COMMENTARY: Eminent abuse of property rights

Noah Stahl Columnist

Something has gone seriously awry with this Court’s interpretation of the Constitution.” So wrote Supreme Court Justice, Clarence Thomas, in his dissent to the recent ruling by his Court that established the legal authority of city planners to seize private property for economic development projects. The decision expands upon the practice of eminent domain which historically has been used as a way to ensure the government’s ability to acquire land for basic infrastructure such as military bases and court houses.

The case concerns a New London, Conn. planning commission that wants to build a new center of research facilities and retail space intended to revitalize the city’s sagging economy and tax base.

The plan has only one obstacle — the antiseptic-sounding Parcels 3 and 4A, whose residents are happy with their homes and want to stay. One resident, Wilhelmina Dery, was born in her home in 1918 and has lived there ever since.

Most Americans consider private property an inalienable right. Upon hearing of the plight of Dery and her neighbors, we naturally react with anger and disbelief. How could a government body, ostensibly dedicated to protecting the people, bulldoze the homes of law-abiding citizens?

The answer consists of a series of intellectual smoke screens. The first is the idea that, according to Justice Stevens’ majority opinion, “Promoting economic development is a traditional and long accepted function of government.” Looking for the source of this alleged tradition and its acceptance, we are led in part back to the Supreme Court itself, which did much to entangle government with the economy by its unwillingness to reject New Deal legislation beginning in the late 1930s. This “tradition” certainly does not go back to the revolutionary era, when the major complaint was of too much government involvement in everyday business dealings, not too little. The government’s proper role is not to conduct business, but to secure the freedom of the people—partly through laws upholding property rights.

Given the flawed acceptance of economic development as a valid government function, however, and granting the need for the government to secure adequate resources to perform its functions, the validity of eminent domain logically follows.

If police cars, court rooms and aircraft carriers are necessary to allow the government to protect the people, so the argument goes, then tax revenue and prime real estate are necessary to allow the government to keep the economy humming.

The final step is to silence those stubborn homeowners who refuse to play along. In a country where most people almost instinctively defend basic freedom, folks like Dery cannot simply be removed — they must be conveniently forgotten. This is accomplished with the mental sleight-of-hand known as the “public good.” The trick is to forget that the “public” is simply a collection of individuals and treat it almost as a separate entity. What’s good for the whole becomes more important than the petty complaints of the few. And just like that, the planning commission in New London declares what the “public good” consists of and proceeds to pursue it with the zeal of socialist central planners.

This entire chain reaction could have been stopped by the Supreme Court.

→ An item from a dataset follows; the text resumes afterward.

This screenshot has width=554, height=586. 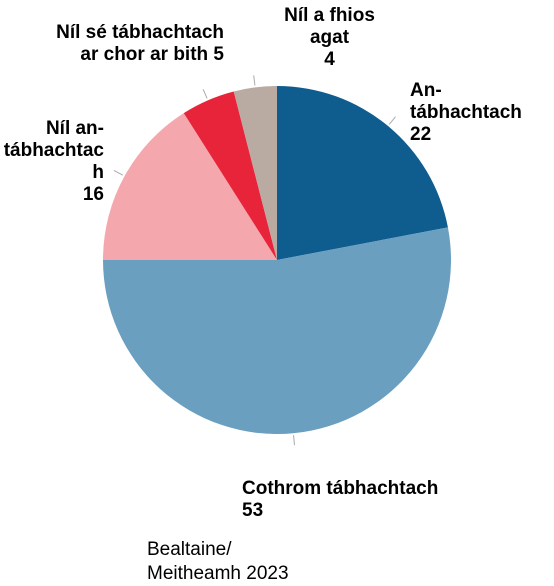 I want to click on slice-name: Níl sé tábhachtach ar chor ar bith, so click(x=140, y=44).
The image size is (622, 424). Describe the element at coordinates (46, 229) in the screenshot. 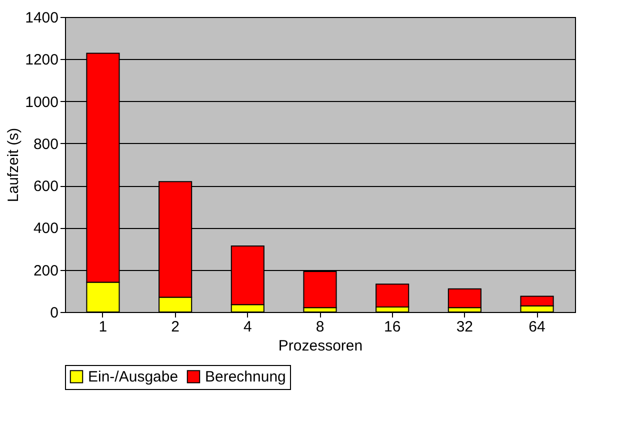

Its response: “The Court declines to second-guess the wisdom of the means the city has selected to effectuate its plan.” Such is the fate of the right to property — no fanfare or attacks, just the simple reluctance of the Court to do its job and uphold a basic constitutional right. As Justice O’Connor properly noted in her dissent, “This is an abdication of our responsibility.” With this ruling, Dery, her cherished home and the fundamental human right to private property have all been condemned as antiquated and obsolete.

Justice Thomas is partly right about the solution. It is not merely to return to the original meaning of the words of the Constitution, as he advocates, but to rediscover and reaffirm the guiding principles on which they are based.